The rabbi smiled. “No, those are myths and fables attempting to explain our origins on earth. All people wonder about two things: how they got here, that is, how mankind got here on earth, and how evil came about. For example, the ancient Greeks attributed the origin of man to Prometheus and explained the presence of evil by the legend of Pandora's box. Characteristically, perhaps, we explain it by disobedience to God's commandment. The stories of Abraham, Isaac, and Jacob, and later Joseph, however, probably have some historical validity. And I say this because all have faults. If they were purely legendary, if they were merely thought up, I don't think we would have included their faults.

“In any case, we believe that we derive from them, the so-called Fathers, just as we believe that we were chosen by God to be a light unto the nations.”

“Do you believe that?”

The rabbi shrugged. “It's a common enough belief among nations that they have a special mission with respect to the rest of the world. The Greeks thought they alone were civilized and all other people were barbarians or savages. The Romans thought it was their duty to spread the benefits of Roman law and order to the rest of the world. The Spaniards thought their function was to spread Catholicism, and the English felt that they were conferring the benefits of Victorian England on India and Africa. Our own country feels a mission to spread democracy, just as, until very recently, the Russians thought it was their function to spread communism. And then there is Islam, which once again feels it has a special mission. The big difference is that we were enjoined to do it by force of example rather than by the sword. You may ridicule the idea that an Almighty God would select one group of people from all the rest, but the fact is that that group believed it, and more or less acted accordingly.”

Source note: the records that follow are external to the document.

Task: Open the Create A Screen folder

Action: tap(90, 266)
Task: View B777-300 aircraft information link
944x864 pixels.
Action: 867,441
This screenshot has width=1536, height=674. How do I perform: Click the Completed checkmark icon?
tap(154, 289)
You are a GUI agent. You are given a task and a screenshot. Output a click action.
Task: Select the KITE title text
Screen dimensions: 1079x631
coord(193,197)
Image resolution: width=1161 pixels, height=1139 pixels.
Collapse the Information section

A student ventured, “Is that the official view?”

“How do you mean ‘official'?” asked the rabbi.

“Well, you know, the accepted version of the Jewish church or synagogue, or whatever you call it?”

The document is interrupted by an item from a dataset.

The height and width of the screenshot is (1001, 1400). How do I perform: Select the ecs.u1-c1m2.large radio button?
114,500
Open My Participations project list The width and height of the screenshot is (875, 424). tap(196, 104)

“If you're thinking of an official creed,” said the rabbi, “we don't have one. Every synagogue is autonomous. And every Jew tends to interpret the Law as he sees fit, as it applies to himself. We have laws governing our dealings with others, but we are free to use our minds without restraint or censorship. Someone else, another rabbi, or any other Jew, might find my interpretation entirely unacceptable, but he would not repudiate my right to my opinion.”

“And women, do they have the right to interpret the Law?” asked one of the female students.

“That's not really a question, is it, Ms. Goldman? I mean, it wasn't asked to elicit a definite answer. It was asked in order to point out discrimination against women in Judaism. Wasn't it? This discrimination is apt to refer to such things as the separation of the sexes in the synagogue—”

“The women have to sit in a balcony, behind a curtain yet,” said Ms. Goldman with indignation.

“Only in Orthodox synagogues,” the rabbi pointed out, “and old-fashioned ones at that. The idea is that the sight of the women might distract the men from their prayers. You could argue that it is complimentary to women. It was not so long ago that practically all colleges were either for men or for women; only state colleges were coeducational.”

“My grandfather said the public schools were segregated by sex, too,” a student volunteered. “Girls sat on one side of the room and boys on the other.”

“Yeah, there was a picture in the textbook we used in Education 101 last year,” said another.

The rabbi nodded. “Does that explain it for you, Ms. Goldman? If you look into the matter in depth, I think you'll find that women have what many would regard as a preferred position in Judaism. The center of our religion is not the synagogue, but the home, and there the woman is obviously in command. And then there is the matter of the Ketubah.
What
is a Ketubah, anyone?”

“It's the marriage contract, isn't it?” said a student.

“That's right, Mr.—er—”

“Ritter. Asher Ritter.”

“You're quite right, Mr. Ritter. But it's a one-way contract. It gives the duties of the groom and the promises he makes to the bride, but there is no corresponding list of obligations and promises of the bride to the groom.”